While South Shore High was relatively problem-free through the 1970s and most of the 1980s, there were a few incidents, particularly during the 1970–71 school year, starting with interracial fighting in the opening month of school. Several student riots occurred during that opening year,
forcing its first principal, Max Bromer, to resign. A riot occurred outside the school on the last day of classes in June 1987; one student was shot to death off campus in May 1990; in July 1990 a student was shot right outside the school in the rotunda and died in the hospital five days later.
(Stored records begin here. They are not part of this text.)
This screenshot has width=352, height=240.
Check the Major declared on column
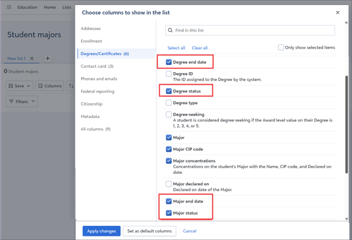[x=169, y=184]
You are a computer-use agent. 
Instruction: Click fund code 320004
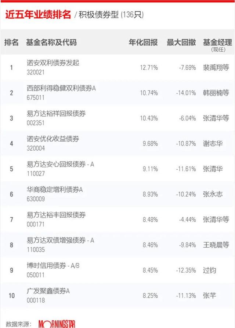pyautogui.click(x=36, y=148)
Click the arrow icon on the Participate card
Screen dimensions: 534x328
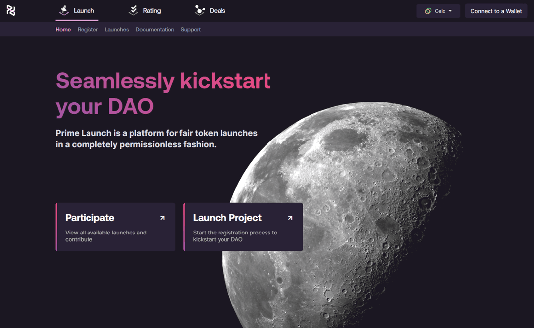click(x=162, y=218)
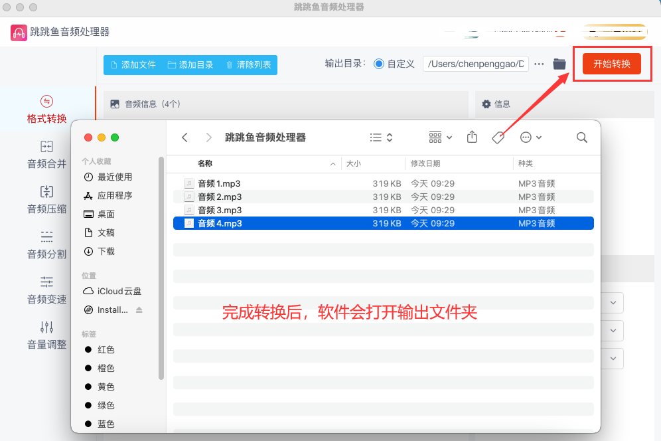Open the 音频压缩 audio compression tool
661x441 pixels.
pos(46,200)
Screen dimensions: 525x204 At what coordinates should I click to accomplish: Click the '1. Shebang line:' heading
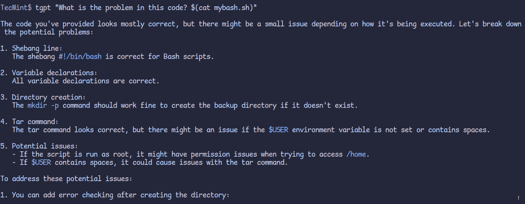coord(32,48)
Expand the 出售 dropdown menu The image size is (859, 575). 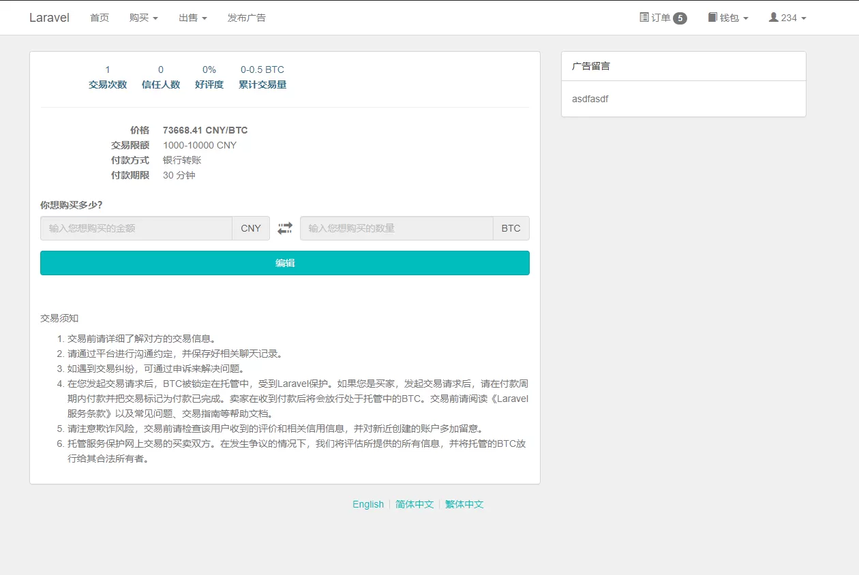(x=193, y=18)
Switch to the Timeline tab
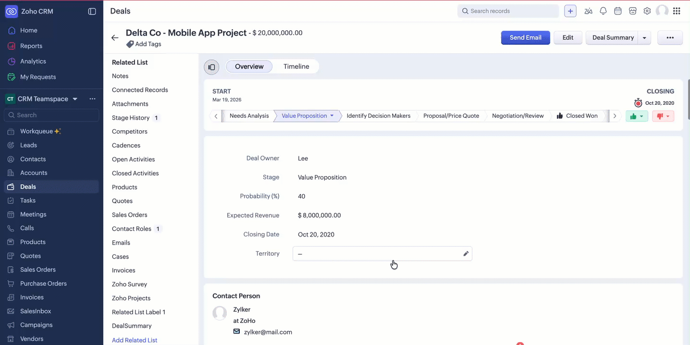The width and height of the screenshot is (690, 345). pos(296,67)
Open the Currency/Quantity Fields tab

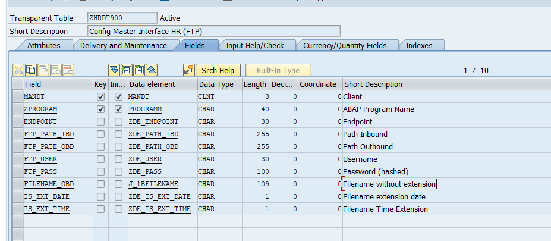tap(344, 45)
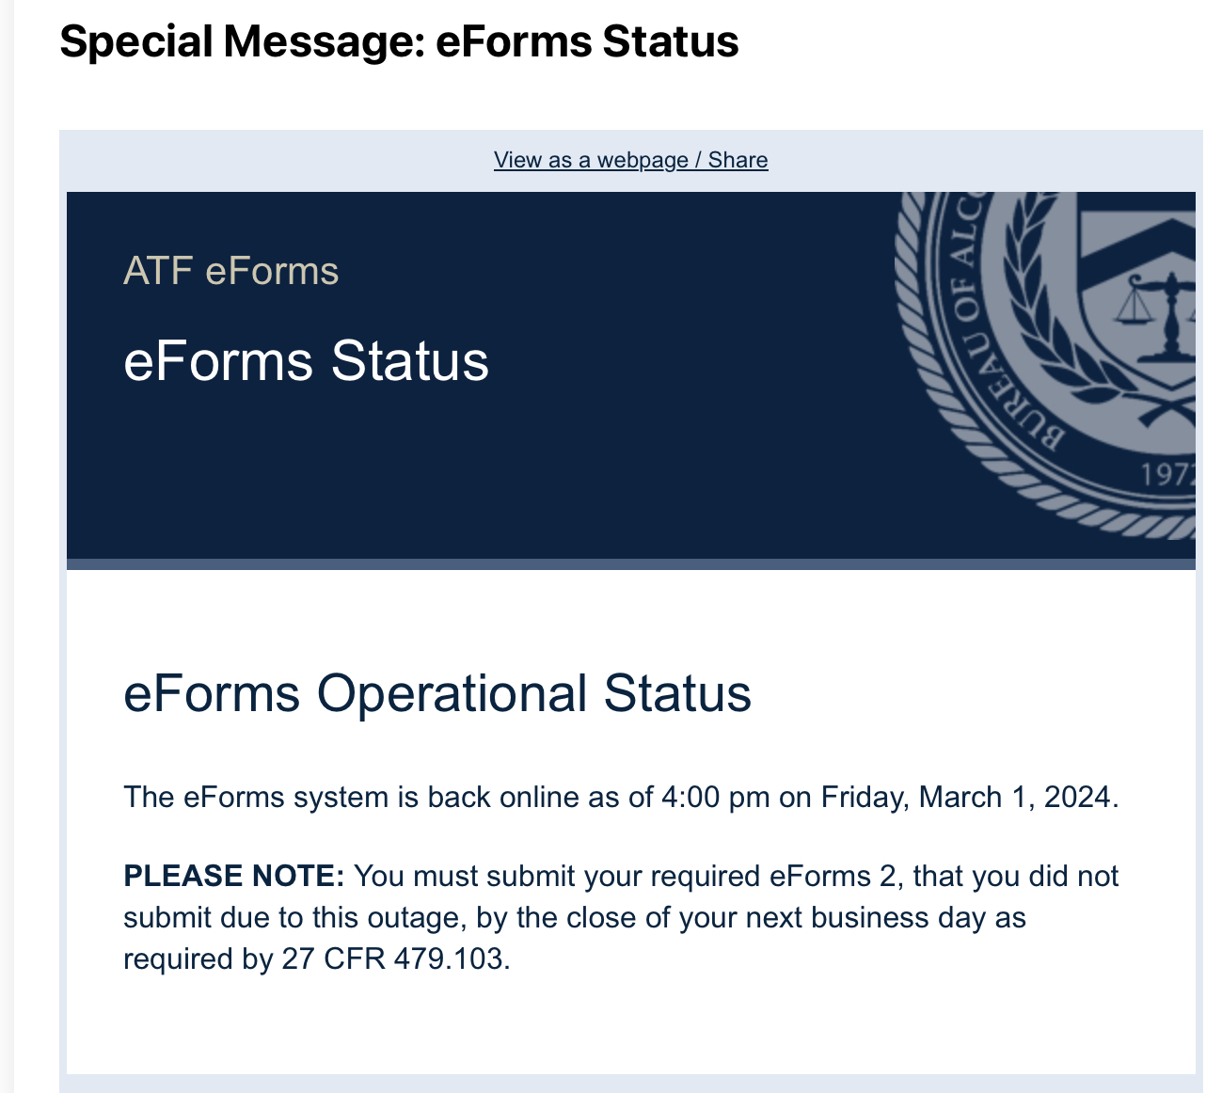Click the gray-blue stripe under the banner
Viewport: 1222px width, 1093px height.
point(630,563)
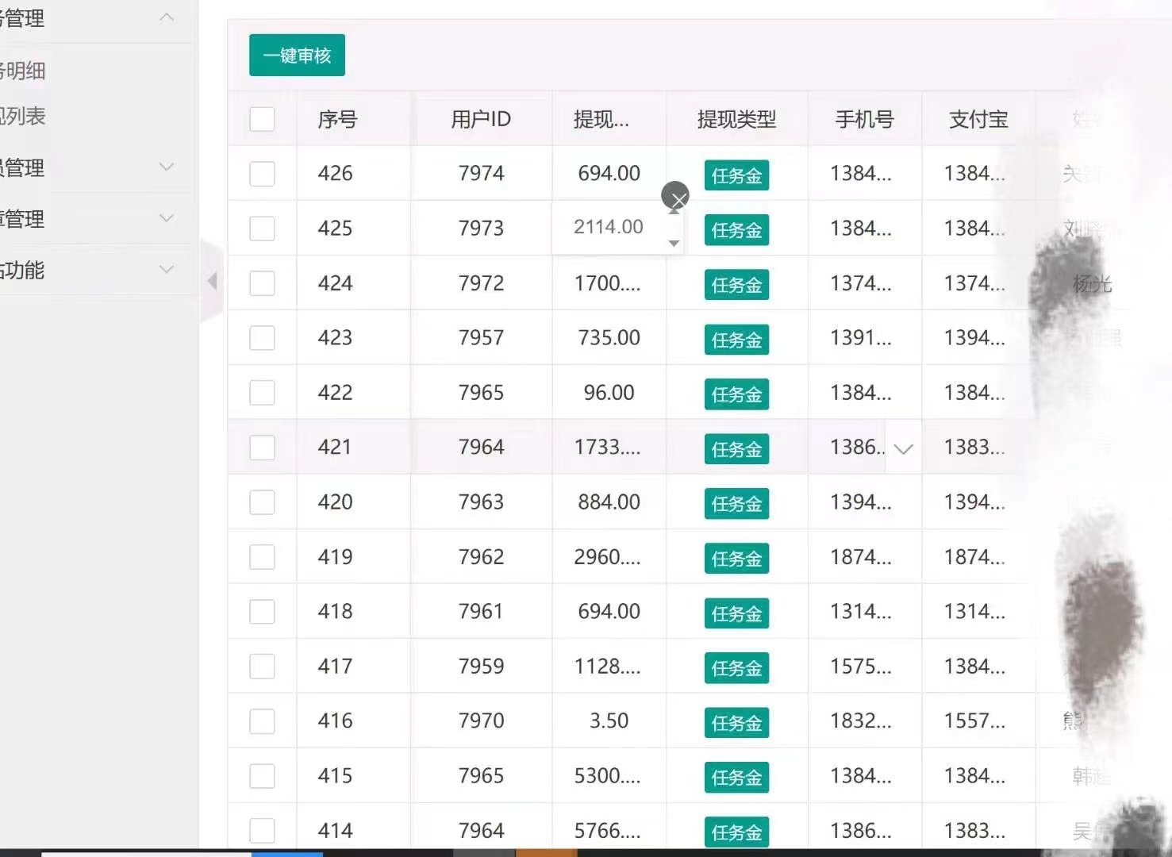
Task: Click the 任务金 tag in row 414
Action: pyautogui.click(x=736, y=832)
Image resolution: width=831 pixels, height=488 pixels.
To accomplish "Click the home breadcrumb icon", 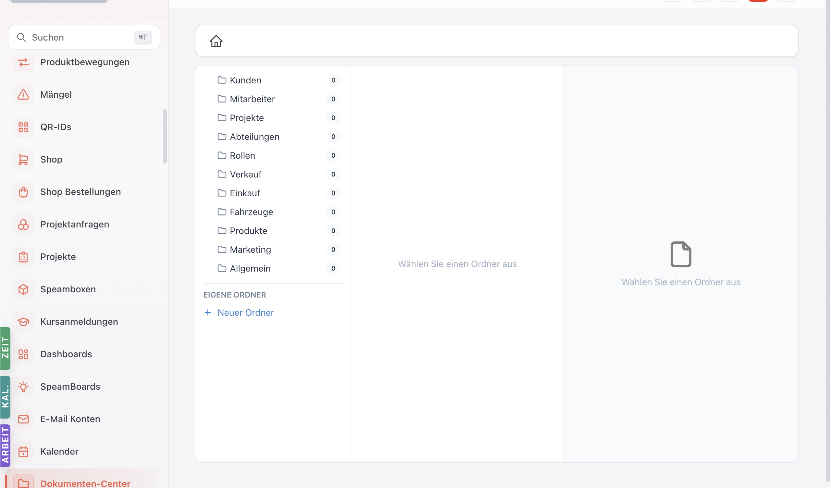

Another student was stabbed to death in a stairwell in September 1992.

Because of increasing security problems, South Shore High School is now closed and its final class graduated in June 2014. Five smaller schools are now operating on the campus: Brooklyn Theatre Arts High School, Brooklyn Bridge Academy, Brooklyn Community High School for Excellence and Equity (Brooklyn X), Victory Collegiate High School and, Academy for Conservation and the Environment, as well as the South Shore Young Adult Borough Center (YABC), an alternative high school evening program and a charter school, making a total of seven schools in the building.

The Brooklyn Comprehensive Night High School operated on the campus of South Shore High School beginning in 1970, but was closed in 2014.

==Notable alumni==

- Alisha (born 1968), American freestyle and dance-pop singer.
- Katasha Artis (born 1973), professional basketball player and coach
- Troy Ave (born 1985), American rapper.
- Ill Bill (born 1972), American rapper and record producer.
- Frank Bisignano (born 1959), 18th Senate-confirmed Commissioner of the Social Security Administration and first Chief Executive Officer of the Internal Revenue Service.
- Michael De Luca (born 1965), Academy Awards nominated film studio executive, film producer and screenwriter.
- Suzanne Krull (1966–2013), actress
- Vic DiBitetto (born 1961), American stand-up comedian, Internet personality, and actor.
- Kadary Richmond (born 2001), basketball player
- Wayne Rosenthal (born 1965), former Major League Baseball pitcher and pitching coach.
- Annabella Sciorra (born 1960), actress and producer.
- Darren Phillip (born 1978), professional basketball player.
- SAINt JHN (born 1986), Guyanese-American rapper, singer and songwriter.
- Travis Tucker (born 1963), NFL tight end who played three seasons for the Cleveland Browns.